La lenteur étant instaurée, les pistes qui ne suivent pas ce schéma sont malheureusement moins convaincantes. C'est le constat que l'on tire en écoutant les 9 compositions présentes sur l'opus, dont une est bien moins réussie que les autres. « Black Stars in a Blue Sky » pêche par son côté quasi-entraînant qui se dénote, et trop, l'exercice n'est pas très bien réussi et semble presque faire office d'un décalage trop grand. Le reste forme un tout cohérent, solide et efficace, propice à nous faire entrer dans l'univers d'Autumn. Et dans cet opus, on compte trois perles de magie. La première, c'est la piste éponyme « Cold Comfort », pièce subtile et émouvante qui ne laissera pas indifférent. Que l'on aime ou non, le morceau tient dignement la route. On pourrait dire la même chose d'« Alloy », plus chargée en émotions que l'album du même nom du projet d'Amanda Somerville. Trêve de plaisanteries (ou pas), qu'est-ce que ce morceau possède ? Une certaine monotonie … dans le sens où tout semble être pareil. Alors on se dit « qu'est-ce que c'est ennuyeux », mais lorsque l'on tend l'oreille, ça ne l'est pas, et même pas du tout. Cette sensation langoureuse et délicate vient nous titiller peu à peu pour qu'on ne puisse plus se détacher du morceau, d'autant plus que Marjan nous offre une prestation absolument remarquable ! « Naeon » joue sur les contrastes et s'en sort très bien aussi, son écoute sera appréciée par les amateurs du genre. A la fois aérienne et lourde, elle nous emporte dans un monde gris et maussade, où l'on jurerait entendre un spectre.
Et tirons notre chapeau à Autumn pour sa prise de risque. Dans une industrie musicale, même dans le monde du « metal à chanteuse », où une majorité de formations tente de faire du simple, du direct et de l'efficace pour finir comme bête produit à consommer, les néerlandais prennent la tendance opposée. Imaginez donc une musique difficile d'accès, passant aux premières heures pour une simple musique de fond, que l'on écoute d'une oreille distraite, presque absente. Grossière erreur, car cela signifie que l'on passe à côté de superbes choses. Chaque élément mérite d'être découvert, et si les moins patients abandonneront vite et catalogueront ce Cold Comfort de chiant et insipide, les autres en découvriront les splendeurs. L'ennui y est absent, la beauté omniprésente et le spleen oppressant.

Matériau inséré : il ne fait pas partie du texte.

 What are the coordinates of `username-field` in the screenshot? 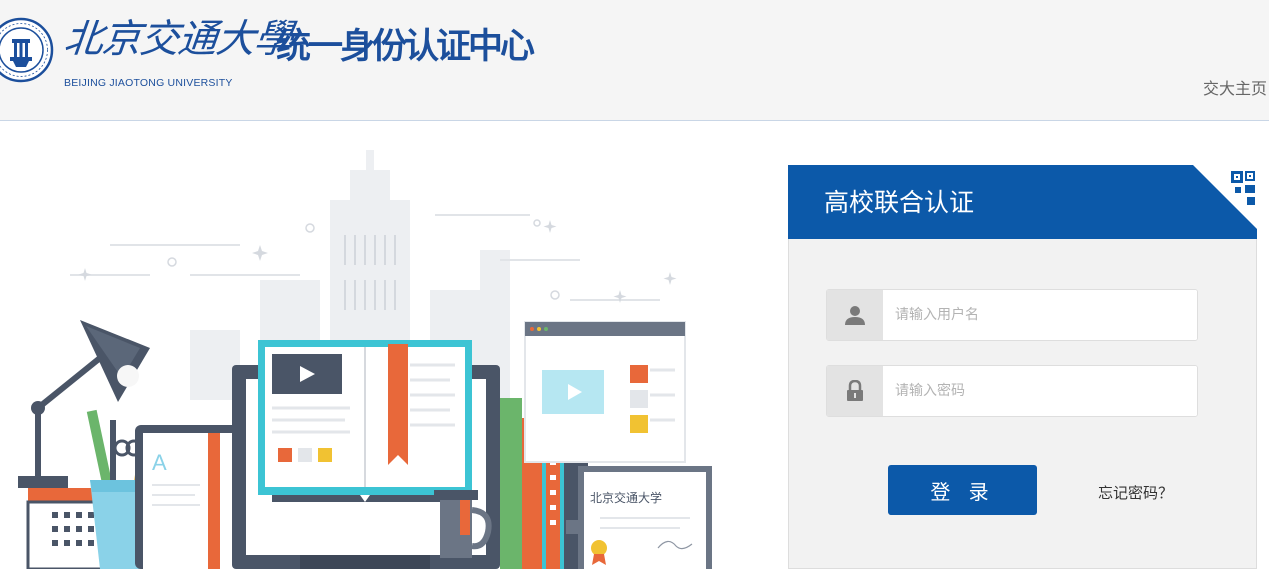 It's located at (1012, 315).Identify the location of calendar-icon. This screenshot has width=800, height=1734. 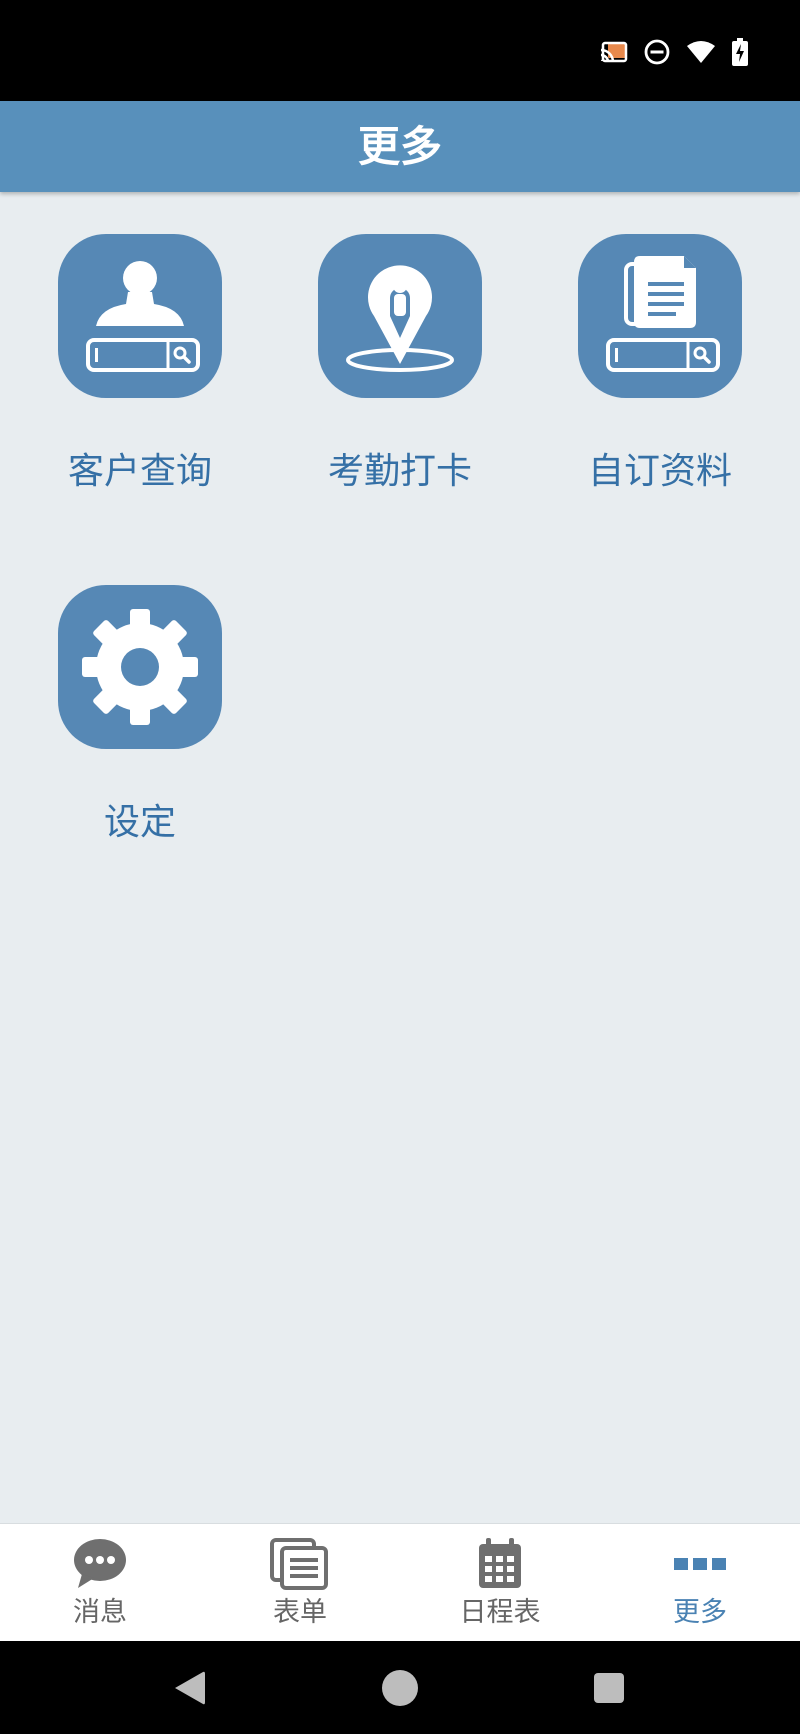
(500, 1564).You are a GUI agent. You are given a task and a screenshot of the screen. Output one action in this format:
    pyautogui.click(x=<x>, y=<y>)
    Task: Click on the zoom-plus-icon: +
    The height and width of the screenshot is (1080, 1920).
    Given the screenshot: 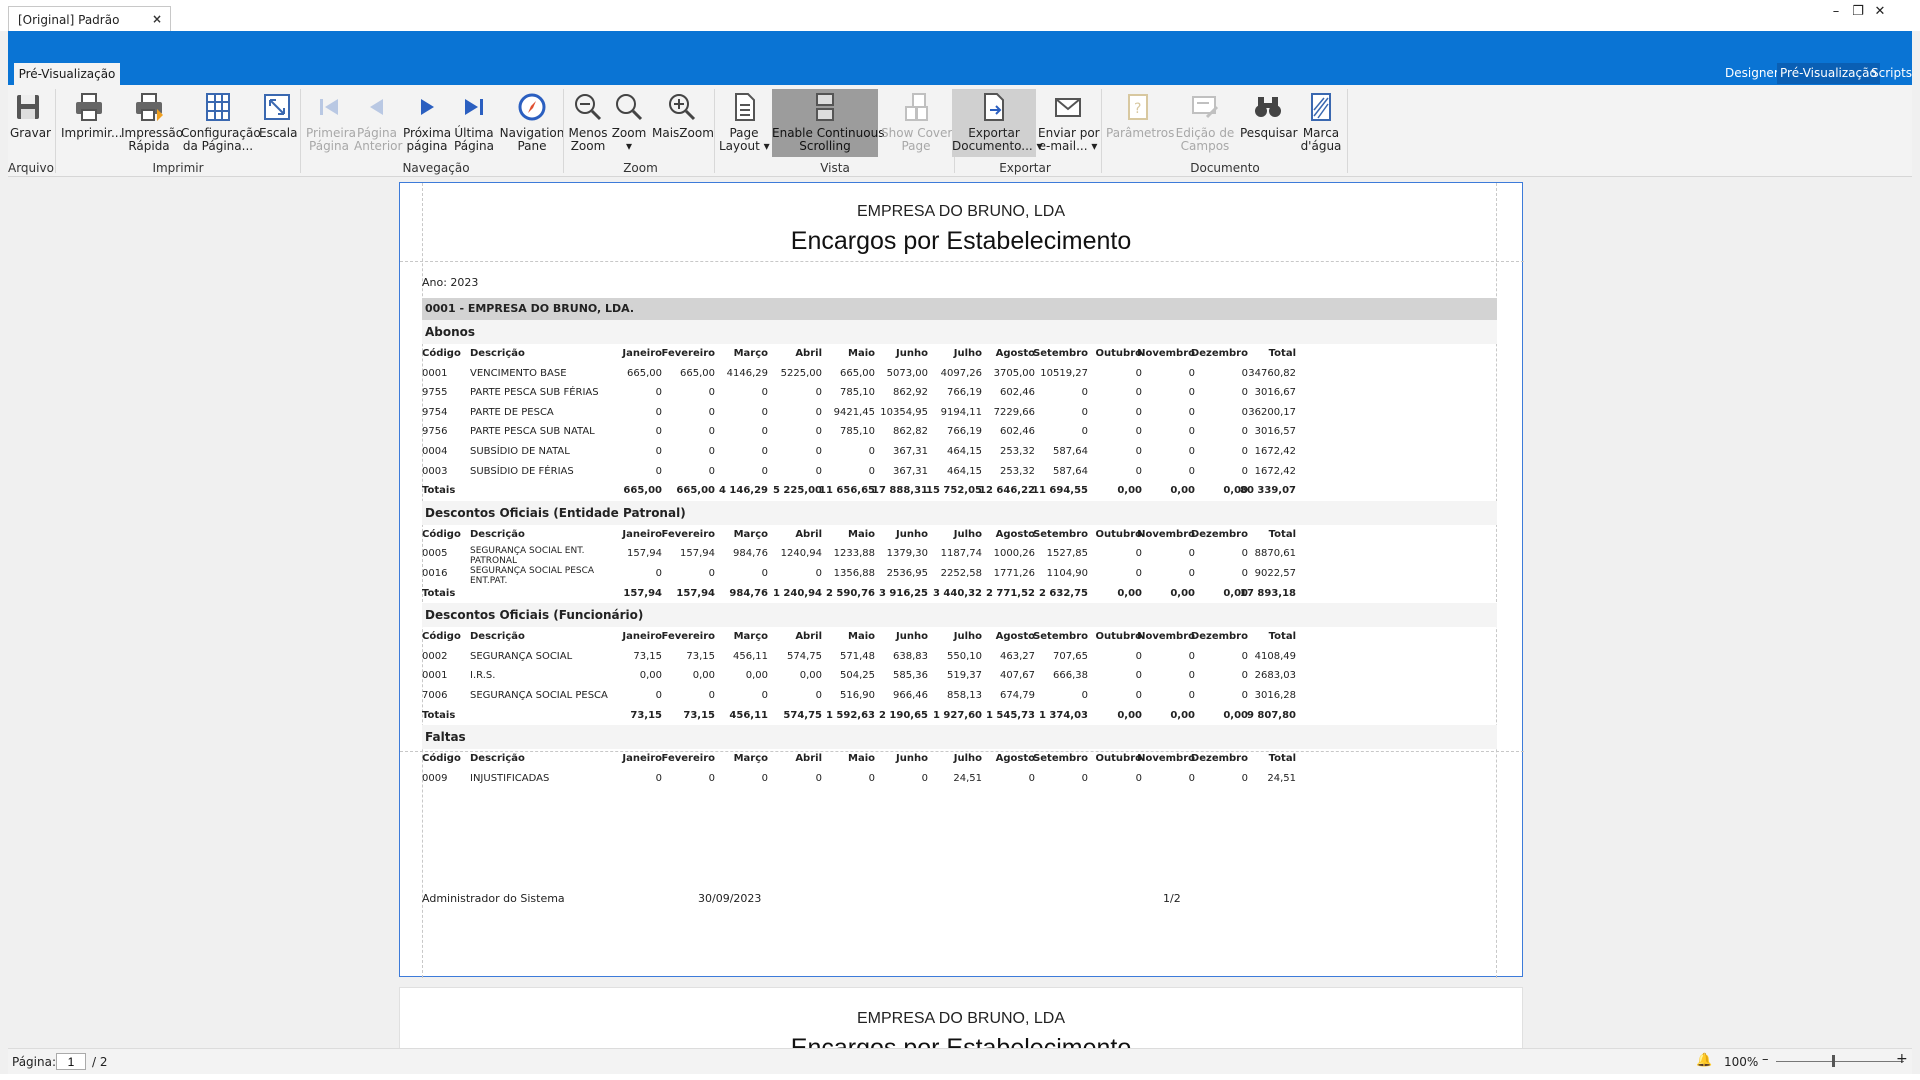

Un de ces brûlots qui vous tiendra compagnie dans la tristesse et les moments moins agréables.
Subtil, difficile et sombre, ce Cold Comfort va demander un certain temps à s'apprivoiser, là où les autres opus d'Autumn sont plus facilement assimilables. Mais le groupe en provenance des Pays-Bas nous livre ici ni plus ni moins que son meilleur effort, et quel brûlot ! S'imprégner de telles ambiances demande du temps, et c'est ce dernier qu'il va falloir trouver pour s'évader un peu et entrer dans l'univers du groupe, qui n'est pas commun, c'est certain. Voilà donc un brûlot, mais également un combo sur lequel il faut se pencher au risque de rater quelque chose. Belle réussite.